La bande dessinée au Louvre ? C’est loin d’être une nouveauté puisque, en 1967, l’exposition Bande dessinée et figuration narrative y avait déjà installé ses pénates (certes, aux Arts Décoratifs, mais c’était dans l’enceinte du Louvre quand même. Depuis quinze ans aussi, Fabrice Douar, commissaire avec Jean-Luc Martinez, de cette exposition, nous fait visiter le Louvre au travers d’albums originaux publiés par des artistes chez Futuropolis puis chez Delcourt.
Sur quelque 400 m², en quatre sections, les commissaires explorent la façon dont la bande dessinée s’est emparée de l’archéologie, à la fois dans sa représentation et comme source d’inspiration, faisant de l’archéologue une sorte d’aventurier dont Indiana Jones est le précipité. On se souvient tous aussi du professeur Bergamotte d’Hergé au professeur Grossgrabenstein d’Edgar P. Jacobs...
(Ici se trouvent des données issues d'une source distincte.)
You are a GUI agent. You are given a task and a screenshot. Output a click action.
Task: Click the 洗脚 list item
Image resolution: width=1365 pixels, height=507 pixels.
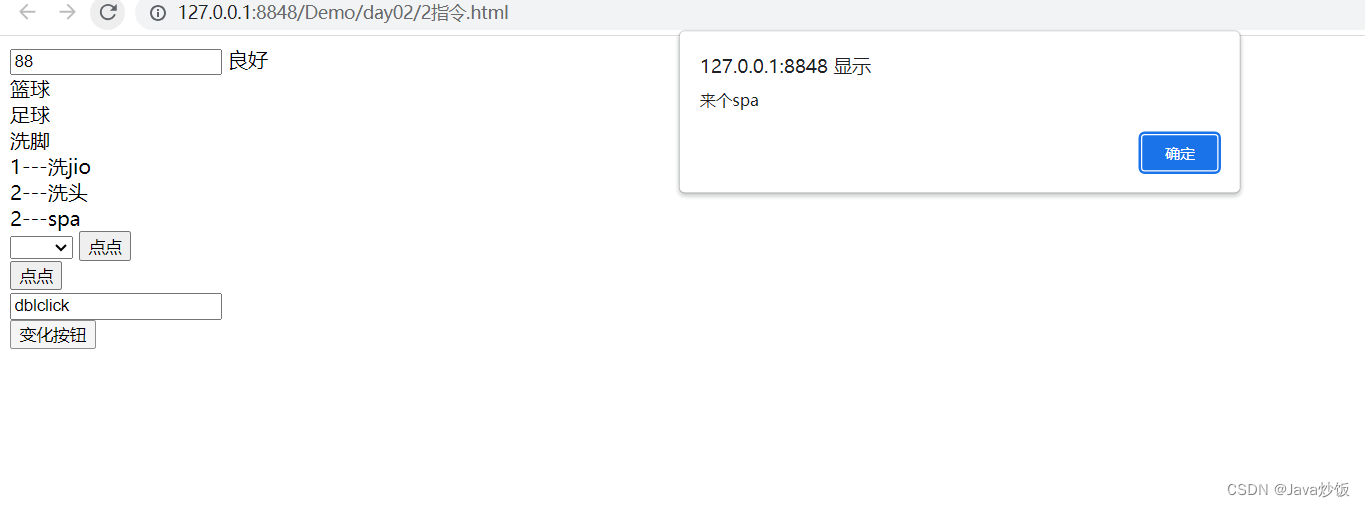(30, 141)
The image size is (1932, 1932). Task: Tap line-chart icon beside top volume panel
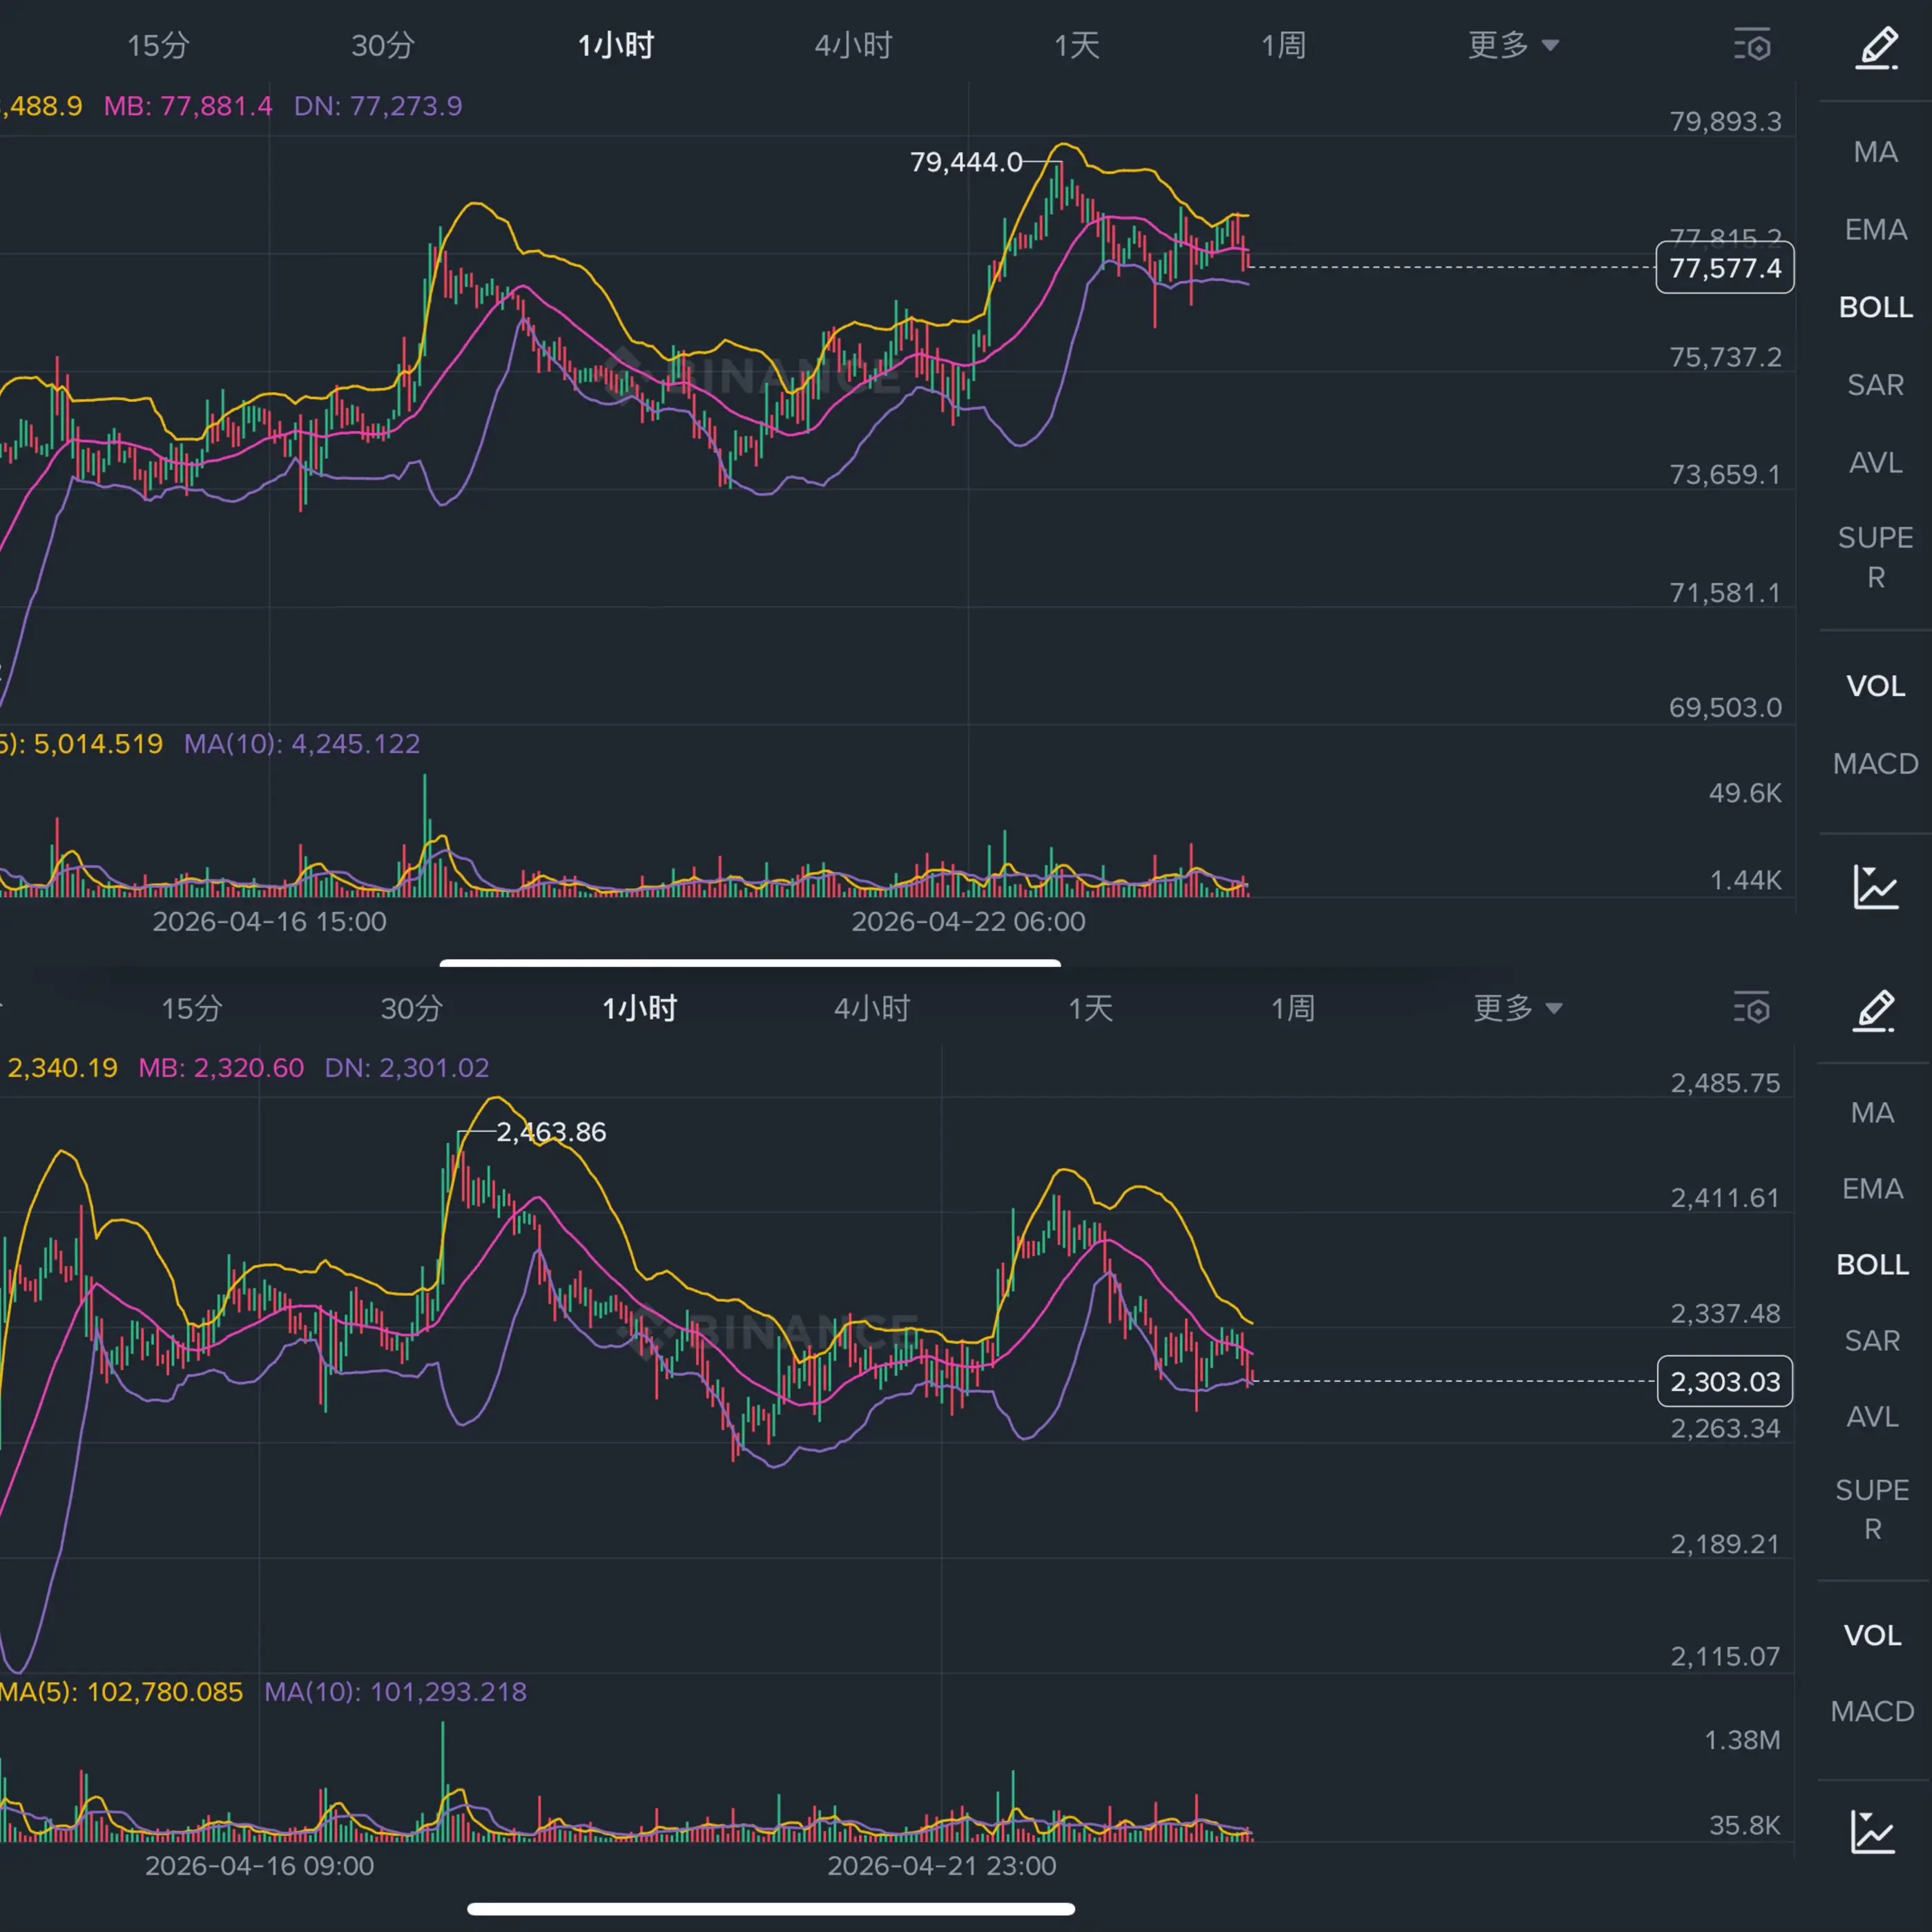click(x=1875, y=887)
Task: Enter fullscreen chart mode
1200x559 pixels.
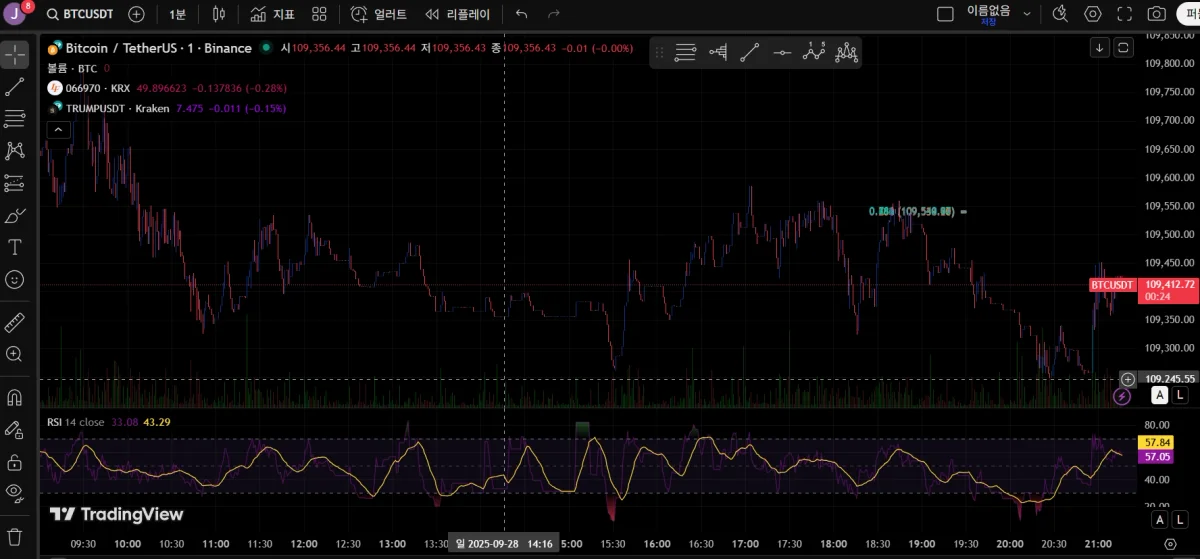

Recherches et imagination.
Mais ce point de comparaison fait l’impasse sur quelque chose que l’on découvre instantanément dans l’expo : les archéologues dessinent aussi. Les relevés de fouilles sont à la fois précis et sublimes, et très souvent à l’origine de représentations qui se sont inscrites dans notre imaginaire par la suite.
Le paradoxe, c’est que le point de départ d’une fouille est d’ailleurs bien souvent un livre : La Bible qui incita les archéologues à sillonner le Moyen-Orient à la recherche du moindre détail tangible de ce qui y était raconté, ou les récits de voyageurs indiquant les traces d’une civilisation oubliée ou d’une épave recelant un fabuleux trésor.
L’autre point commun est l’imagination. Car à partir d’un petit ostracon, un morceau de poterie, ou un simple plan d’occupation d’un bâtiment, en découpant soigneusement, strate par strate, mètre par mètre un terrain de fouille, l’archéologue peut extrapoler une civilisation complète, ses mœurs, son identité, son histoire dans une théorie qui, à son tour, peut affronter des scénarios divers. Cette science n’est pas sans enjeu car elle peut innerver jusqu’aux sentiments nationaux, fabriquer des clichés comme les « ancêtres gaulois » du Second Empire ou la « race aryenne » des nazis…
Un rassemblement de chefs d’oeuvre
Enfin, le Louvre est un lieu de rassemblement de chefs d’œuvres et les commissaires ne sont pas passés à côté de cette opportunité : « L’occasion était trop belle, nous disent-ils, et nous l’avons saisie pour convoquer sur les cimaises de la Petite Galerie ces créateurs, ces grands artistes qui, au cours du temps, ont fait évoluer la discipline pour l’élever au rang d’art. Il en manque, bien sûr, mais réunir au Louvre Winsor McCay, Nicolas de Crécy, Enki Bilal, Harold R. Foster, Milo Manara, Emmanuel Guibert, Andreas, Lorenzo Mattotti, François Schuiten, John Buscema, Frank Miller et tant d’autres nous permet de montrer les différentes étapes de l’émancipation de la bande dessinée par rapport à la réalité scientifique, historique ou sociale. »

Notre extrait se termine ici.